Landsliding generated by thermomechanical interactions between rock columns and wedging blocks: Study case from the Larzac Plateau (Southern France)

Abstract

The Larzac Plateau is delimited by vertical cliffs whose geometry is controlled by vertical joints. Cliff’s erosion involves landslides initiated by incremental enlargement of joints that progressively detach rock columns at very low velocities (1.2 mm/yr). We find that enlargement of joints is linked to intraseasonal thermal cycles ranging between 2-15 days in relation with dilation/contraction of rock blocks trapped inside the joints. The mechanism involves two successive stages in which blocks create a wedging and a ratcheting effect on the rock column. Wedging is associated with compressional forces acting on the rock column, resulting from temperature increase and dilation of the shallow rocks. Ratcheting is associated with downward displacement of blocks by gravity to a new equilibrium position, resulting from temperature decrease and contraction of shallow rocks.

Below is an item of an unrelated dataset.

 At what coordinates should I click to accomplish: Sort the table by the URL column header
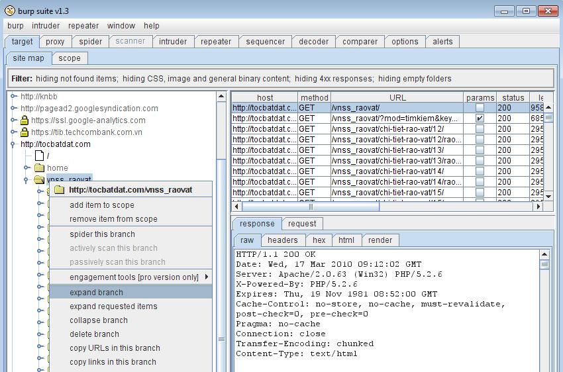pos(397,97)
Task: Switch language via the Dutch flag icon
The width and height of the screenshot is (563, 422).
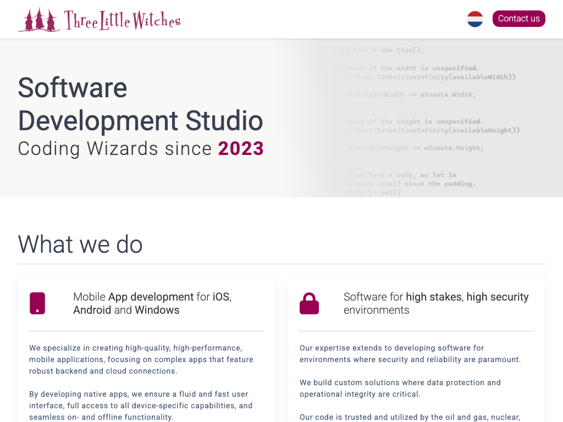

The displacement vector in a thermal cycle is split into a plastic and a thermal component; plastic displacements range between 10 — 200 μm according to the seasons, and are absorbed along a shear plane dipping ~40° beneath the rock column: they are largest during autumn and winter, minor during spring and negligible in summer. This deformation mechanism is termed thermomechanical creep as permanent deformations are associated to mechanical forces induced by short-term thermal cycles.